Rühe will neue Abschreckungstruppe für Bosnien
Volker Rühe, oberster Freund eines jeden Bundeswehrsoldaten, hat mit Äußerungen zur Nachfolge der Bosnien-Truppe SFOR für Irritationen bei der NATO und dem Bündnispartner Großbritannien gesorgt. In einem am Sonnabend vorab veröffentlichten Interview des Spiegel sagte Verteidigungsminister Rühe, nach Ablauf des SFOR-Mandats Mitte 1998 könne eine kleinere, flexible Truppe für Abschreckung sorgen. Daran werde sich die Bundeswehr beteiligen. Aus NATO-Kreisen verlautete daraufhin, Gespräche über eine Nachfolge würden erst im Dezember erwartet.
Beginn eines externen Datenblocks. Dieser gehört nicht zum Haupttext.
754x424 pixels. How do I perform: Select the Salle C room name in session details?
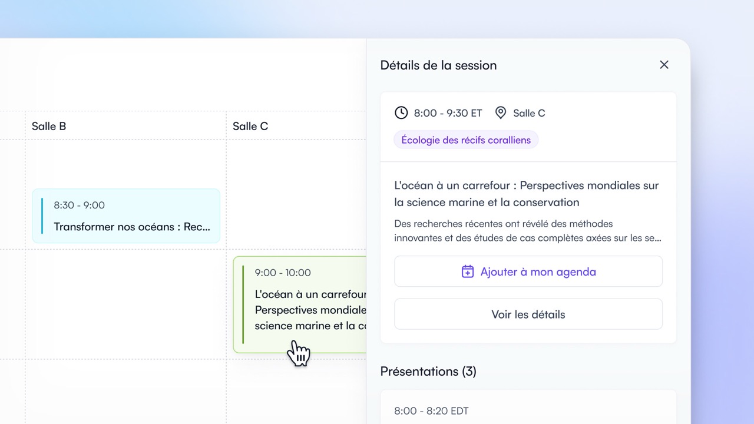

Großbritannien betonte überrascht, Rühe habe offensichtlich die BRD-Position vertreten.
Rühe will »eine ganz andere« Truppe, eine »deterrence force« (Abschreckungstruppe) in Bosnien-Herzeogwina aufstellen. Diese hätte deutlich weniger Soldaten, »in Schwerpunkten, auch von außerhalb, hochmobil, flexibel und so effizient wie jetzt schon die SFOR-Kräfte.« Das britische Außenministerium erklärte, darüber habe es weder offizielle Beratungen gegeben noch sei eine Entscheidung getroffen worden. Allerdings sei auch Großbritannien für den Verbleib von Truppen in Bosnien nach Ablauf des Mandats. Die NATO hatte bei ihrem Treffen Anfang Oktober in Maastricht die eigentlich geplante Entscheidung über die Zukunft der SFOR verschoben.
Der internationale Druck auf Bosnien zeigt laut Rühe Erfolg. Er verwies darauf, daß sich zehn mutmaßliche kroatische Kriegsverbrecher dem Haager Tribunal gestellt hätten. Auch der als angeblicher Kriegsverbrecher gesuchte ehemalige Präsident der bosnischen Serben, Radovan Karadzic, werde nach Den Haag gehen, »freiwillig oder unfreiwillig«. Seine Ergreifung sei »im Grunde bereits im Gang«, sagte der Minister, ohne nähere Einzelheiten zu nennen.
Eine Operation zur Festnahme von Karadzic würde nach den Worten des serbischen Vertreters im bosnischen Staatspräsidium, Momcilo Krajisnik, das endgültige Scheitern des Friedensvertrags von Dayton bedeuten. »Es wäre ein katastrophaler Fehler der internationalen Gemeinschaft, der zu einer scharfen Antwort des Volkes führen und das Friedensabkommen gefährden würde«, sagte Krajisnik. Das serbische Volk betrachte die vom Haager UN- Tribunal gesuchten Serben »nicht als Kriegsverbrecher, sondern als Nationalhelden, und das gilt insbesondere für den ehemaligen Präsidenten Karadzic«.
Der Chef der Serbischen Demokratischen Partei (SDS), Aleksa Buha, sagte nach Angaben der Nachrichtenagentur SRNA, seine Partei sei nur dann zur Teilnahme an den Parlamentswahlen am 23. November bereit, wenn die Wahl des bosnisch-serbischen Präsidenten und die Wahl des bosnisch-serbischen Mitglieds im kollektiven Präsidium von Bosnien-Herzegowina zeitgleich abgehalten würden. Außerdem sollten die Wahlen nach den Regeln der Serbischen Republik und nicht nach denen der Organisation für Sicherheit und Zusammenarbeit in Europa (OSZE) erfolgen, wie die Belgrader Nachrichtenagentur Tanjug berichtete.
Die bosnisch-serbische Regierung erklärte zudem, sie werde die Verantwortlichen des Fernsehsenders SRT in Pale nicht auswechseln, wie dies der internationale Wiederaufbau- Beauftragte Carlos Westendorp gefordert hatte. Anfang Oktober hatten mehrere hundert SFOR-Soldaten vier Sendeanlagen des Senders SRT besetzt, der unter der Kontrolle von Anhängern des früheren Präsidenten Karadzic stand. Später übergaben sie die Einrichtungen Anhängern der vom Westen unterstützten bosnisch-serbischen Präsidentin Biljana Plavsic in Banja Luka.